Segment Open

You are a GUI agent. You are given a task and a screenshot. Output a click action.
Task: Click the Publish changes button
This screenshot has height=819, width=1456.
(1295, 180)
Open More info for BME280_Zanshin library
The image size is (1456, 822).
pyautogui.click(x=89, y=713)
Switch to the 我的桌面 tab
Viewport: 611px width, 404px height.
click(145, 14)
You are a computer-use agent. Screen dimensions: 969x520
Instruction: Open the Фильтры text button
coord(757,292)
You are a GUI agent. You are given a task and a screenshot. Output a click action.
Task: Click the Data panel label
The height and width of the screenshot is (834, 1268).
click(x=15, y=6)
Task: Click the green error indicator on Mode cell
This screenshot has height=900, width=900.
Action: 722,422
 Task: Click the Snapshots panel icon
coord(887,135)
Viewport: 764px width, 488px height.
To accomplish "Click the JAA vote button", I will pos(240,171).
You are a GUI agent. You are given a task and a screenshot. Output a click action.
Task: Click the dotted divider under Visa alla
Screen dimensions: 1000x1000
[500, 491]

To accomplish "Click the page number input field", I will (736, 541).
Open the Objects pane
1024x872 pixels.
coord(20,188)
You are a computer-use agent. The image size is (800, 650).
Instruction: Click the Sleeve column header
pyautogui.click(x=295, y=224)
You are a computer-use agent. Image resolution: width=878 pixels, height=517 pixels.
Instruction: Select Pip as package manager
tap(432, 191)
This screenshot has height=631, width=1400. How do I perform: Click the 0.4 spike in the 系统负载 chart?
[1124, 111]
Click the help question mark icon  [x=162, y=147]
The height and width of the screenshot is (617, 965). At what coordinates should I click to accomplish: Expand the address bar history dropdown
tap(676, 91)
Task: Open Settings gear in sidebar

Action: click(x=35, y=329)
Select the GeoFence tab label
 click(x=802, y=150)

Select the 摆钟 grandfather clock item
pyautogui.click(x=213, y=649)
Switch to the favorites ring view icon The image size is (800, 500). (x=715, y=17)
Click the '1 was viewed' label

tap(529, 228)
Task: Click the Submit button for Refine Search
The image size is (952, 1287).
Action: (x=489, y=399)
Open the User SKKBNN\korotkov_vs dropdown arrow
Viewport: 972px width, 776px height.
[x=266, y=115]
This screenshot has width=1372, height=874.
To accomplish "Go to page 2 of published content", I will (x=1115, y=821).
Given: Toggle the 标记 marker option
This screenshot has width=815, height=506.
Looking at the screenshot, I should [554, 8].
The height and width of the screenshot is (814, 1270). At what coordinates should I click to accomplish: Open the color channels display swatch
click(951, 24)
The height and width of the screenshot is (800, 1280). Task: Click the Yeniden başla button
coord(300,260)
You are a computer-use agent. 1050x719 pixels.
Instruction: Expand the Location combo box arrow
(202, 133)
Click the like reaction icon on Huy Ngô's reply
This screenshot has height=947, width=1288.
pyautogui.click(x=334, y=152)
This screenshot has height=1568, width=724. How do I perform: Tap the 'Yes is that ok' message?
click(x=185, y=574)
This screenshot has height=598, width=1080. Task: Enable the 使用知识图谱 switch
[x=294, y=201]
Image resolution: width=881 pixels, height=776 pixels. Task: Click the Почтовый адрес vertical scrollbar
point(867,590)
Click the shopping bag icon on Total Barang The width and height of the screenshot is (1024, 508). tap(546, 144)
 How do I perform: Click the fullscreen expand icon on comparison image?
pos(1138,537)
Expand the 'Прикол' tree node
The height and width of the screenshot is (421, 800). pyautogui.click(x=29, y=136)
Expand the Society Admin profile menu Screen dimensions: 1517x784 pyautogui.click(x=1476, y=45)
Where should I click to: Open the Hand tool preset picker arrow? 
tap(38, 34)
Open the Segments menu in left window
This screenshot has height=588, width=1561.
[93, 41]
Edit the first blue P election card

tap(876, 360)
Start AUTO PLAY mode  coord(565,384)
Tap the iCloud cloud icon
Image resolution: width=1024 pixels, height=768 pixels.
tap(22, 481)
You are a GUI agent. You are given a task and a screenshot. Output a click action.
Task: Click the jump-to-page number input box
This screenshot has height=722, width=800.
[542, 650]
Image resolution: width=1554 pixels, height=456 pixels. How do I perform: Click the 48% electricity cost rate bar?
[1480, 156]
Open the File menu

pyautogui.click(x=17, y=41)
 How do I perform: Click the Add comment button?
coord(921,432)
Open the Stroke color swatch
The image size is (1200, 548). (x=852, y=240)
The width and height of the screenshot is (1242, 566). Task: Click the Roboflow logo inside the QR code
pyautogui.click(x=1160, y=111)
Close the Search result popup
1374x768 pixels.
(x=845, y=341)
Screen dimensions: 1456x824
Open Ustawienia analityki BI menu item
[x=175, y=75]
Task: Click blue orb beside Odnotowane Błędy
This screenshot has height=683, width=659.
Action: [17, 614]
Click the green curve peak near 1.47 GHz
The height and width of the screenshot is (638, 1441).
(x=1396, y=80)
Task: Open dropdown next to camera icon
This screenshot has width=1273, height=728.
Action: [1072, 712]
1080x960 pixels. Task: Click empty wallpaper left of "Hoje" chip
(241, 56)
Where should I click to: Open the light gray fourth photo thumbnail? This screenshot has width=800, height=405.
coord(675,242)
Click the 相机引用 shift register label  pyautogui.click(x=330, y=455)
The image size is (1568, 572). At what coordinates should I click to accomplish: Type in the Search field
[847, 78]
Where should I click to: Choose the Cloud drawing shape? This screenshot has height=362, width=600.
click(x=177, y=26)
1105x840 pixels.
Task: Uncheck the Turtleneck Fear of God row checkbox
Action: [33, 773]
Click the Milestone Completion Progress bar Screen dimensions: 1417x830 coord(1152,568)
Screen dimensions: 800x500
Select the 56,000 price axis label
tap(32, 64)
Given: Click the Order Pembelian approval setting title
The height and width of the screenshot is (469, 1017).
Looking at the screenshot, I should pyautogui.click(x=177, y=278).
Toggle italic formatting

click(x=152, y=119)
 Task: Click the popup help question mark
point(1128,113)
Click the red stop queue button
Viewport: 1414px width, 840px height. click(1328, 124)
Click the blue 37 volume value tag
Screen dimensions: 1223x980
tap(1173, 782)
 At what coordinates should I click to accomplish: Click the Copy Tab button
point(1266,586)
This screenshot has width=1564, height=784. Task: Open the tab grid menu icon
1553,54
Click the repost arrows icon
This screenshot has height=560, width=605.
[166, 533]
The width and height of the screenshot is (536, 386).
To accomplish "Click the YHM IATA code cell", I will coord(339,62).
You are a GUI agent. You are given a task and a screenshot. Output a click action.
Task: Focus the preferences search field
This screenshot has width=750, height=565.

Segment Closed

§ What is needed
The answer must be an exact copy of every entry.

§ Task response
You are a GUI agent. You are given a task and a screenshot. Output a click action.
Task: Click the Publish changes button
This screenshot has height=819, width=1456.
(1295, 180)
Open More info for BME280_Zanshin library
The image size is (1456, 822).
pyautogui.click(x=89, y=713)
Switch to the 我的桌面 tab
Viewport: 611px width, 404px height.
click(145, 14)
You are a computer-use agent. Screen dimensions: 969x520
Instruction: Open the Фильтры text button
coord(757,292)
You are a GUI agent. You are given a task and a screenshot. Output a click action.
Task: Click the Data panel label
The height and width of the screenshot is (834, 1268).
click(x=15, y=6)
Task: Click the green error indicator on Mode cell
This screenshot has height=900, width=900.
Action: 722,422
 Task: Click the Snapshots panel icon
coord(887,135)
Viewport: 764px width, 488px height.
To accomplish "Click the JAA vote button", I will pos(240,171).
You are a GUI agent. You are given a task and a screenshot. Output a click action.
Task: Click the dotted divider under Visa alla
Screen dimensions: 1000x1000
[500, 491]

To accomplish "Click the page number input field", I will (736, 541).
Open the Objects pane
1024x872 pixels.
coord(20,188)
You are a computer-use agent. The image size is (800, 650).
Instruction: Click the Sleeve column header
pyautogui.click(x=295, y=224)
You are a computer-use agent. Image resolution: width=878 pixels, height=517 pixels.
Instruction: Select Pip as package manager
tap(432, 191)
This screenshot has height=631, width=1400. How do I perform: Click the 0.4 spike in the 系统负载 chart?
[1124, 111]
Click the help question mark icon  [x=162, y=147]
The height and width of the screenshot is (617, 965). At what coordinates should I click to accomplish: Expand the address bar history dropdown
tap(676, 91)
Task: Open Settings gear in sidebar

Action: click(x=35, y=329)
Select the GeoFence tab label
 click(x=802, y=150)

Select the 摆钟 grandfather clock item
pyautogui.click(x=213, y=649)
Switch to the favorites ring view icon The image size is (800, 500). (x=715, y=17)
Click the '1 was viewed' label

tap(529, 228)
Task: Click the Submit button for Refine Search
The image size is (952, 1287).
Action: (x=489, y=399)
Open the User SKKBNN\korotkov_vs dropdown arrow
Viewport: 972px width, 776px height.
[x=266, y=115]
This screenshot has width=1372, height=874.
To accomplish "Go to page 2 of published content", I will (x=1115, y=821).
Given: Toggle the 标记 marker option
This screenshot has width=815, height=506.
Looking at the screenshot, I should [554, 8].
The height and width of the screenshot is (814, 1270). At what coordinates should I click to accomplish: Open the color channels display swatch
click(951, 24)
The height and width of the screenshot is (800, 1280). Task: Click the Yeniden başla button
coord(300,260)
You are a computer-use agent. 1050x719 pixels.
Instruction: Expand the Location combo box arrow
(202, 133)
Click the like reaction icon on Huy Ngô's reply
This screenshot has height=947, width=1288.
pyautogui.click(x=334, y=152)
This screenshot has height=1568, width=724. How do I perform: Tap the 'Yes is that ok' message?
click(x=185, y=574)
This screenshot has height=598, width=1080. Task: Enable the 使用知识图谱 switch
[x=294, y=201]
Image resolution: width=881 pixels, height=776 pixels. Task: Click the Почтовый адрес vertical scrollbar
point(867,590)
Click the shopping bag icon on Total Barang The width and height of the screenshot is (1024, 508). tap(546, 144)
 How do I perform: Click the fullscreen expand icon on comparison image?
pos(1138,537)
Expand the 'Прикол' tree node
The height and width of the screenshot is (421, 800). pyautogui.click(x=29, y=136)
Expand the Society Admin profile menu Screen dimensions: 1517x784 pyautogui.click(x=1476, y=45)
Where should I click to: Open the Hand tool preset picker arrow? 
tap(38, 34)
Open the Segments menu in left window
This screenshot has height=588, width=1561.
[93, 41]
Edit the first blue P election card

tap(876, 360)
Start AUTO PLAY mode  coord(565,384)
Tap the iCloud cloud icon
Image resolution: width=1024 pixels, height=768 pixels.
tap(22, 481)
You are a GUI agent. You are given a task and a screenshot. Output a click action.
Task: Click the jump-to-page number input box
This screenshot has height=722, width=800.
[542, 650]
Image resolution: width=1554 pixels, height=456 pixels. How do I perform: Click the 48% electricity cost rate bar?
[1480, 156]
Open the File menu

pyautogui.click(x=17, y=41)
 How do I perform: Click the Add comment button?
coord(921,432)
Open the Stroke color swatch
The image size is (1200, 548). (x=852, y=240)
The width and height of the screenshot is (1242, 566). Task: Click the Roboflow logo inside the QR code
pyautogui.click(x=1160, y=111)
Close the Search result popup
1374x768 pixels.
(x=845, y=341)
Screen dimensions: 1456x824
Open Ustawienia analityki BI menu item
[x=175, y=75]
Task: Click blue orb beside Odnotowane Błędy
This screenshot has height=683, width=659.
Action: [17, 614]
Click the green curve peak near 1.47 GHz
The height and width of the screenshot is (638, 1441).
(x=1396, y=80)
Task: Open dropdown next to camera icon
This screenshot has width=1273, height=728.
Action: [1072, 712]
1080x960 pixels. Task: Click empty wallpaper left of "Hoje" chip
(241, 56)
Where should I click to: Open the light gray fourth photo thumbnail? This screenshot has width=800, height=405.
coord(675,242)
Click the 相机引用 shift register label  pyautogui.click(x=330, y=455)
The image size is (1568, 572). At what coordinates should I click to accomplish: Type in the Search field
[847, 78]
Where should I click to: Choose the Cloud drawing shape? This screenshot has height=362, width=600.
click(x=177, y=26)
1105x840 pixels.
Task: Uncheck the Turtleneck Fear of God row checkbox
Action: [33, 773]
Click the Milestone Completion Progress bar Screen dimensions: 1417x830 coord(1152,568)
Screen dimensions: 800x500
Select the 56,000 price axis label
tap(32, 64)
Given: Click the Order Pembelian approval setting title
The height and width of the screenshot is (469, 1017).
Looking at the screenshot, I should pyautogui.click(x=177, y=278).
Toggle italic formatting

click(x=152, y=119)
 Task: Click the popup help question mark
point(1128,113)
Click the red stop queue button
Viewport: 1414px width, 840px height. click(1328, 124)
Click the blue 37 volume value tag
Screen dimensions: 1223x980
tap(1173, 782)
 At what coordinates should I click to accomplish: Click the Copy Tab button
point(1266,586)
This screenshot has width=1564, height=784. Task: Open the tab grid menu icon
1553,54
Click the repost arrows icon
This screenshot has height=560, width=605.
[166, 533]
The width and height of the screenshot is (536, 386).
To accomplish "Click the YHM IATA code cell", I will coord(339,62).
You are a GUI agent. You are given a task and a screenshot. Output a click action.
Task: Focus the preferences search field
This screenshot has width=750, height=565.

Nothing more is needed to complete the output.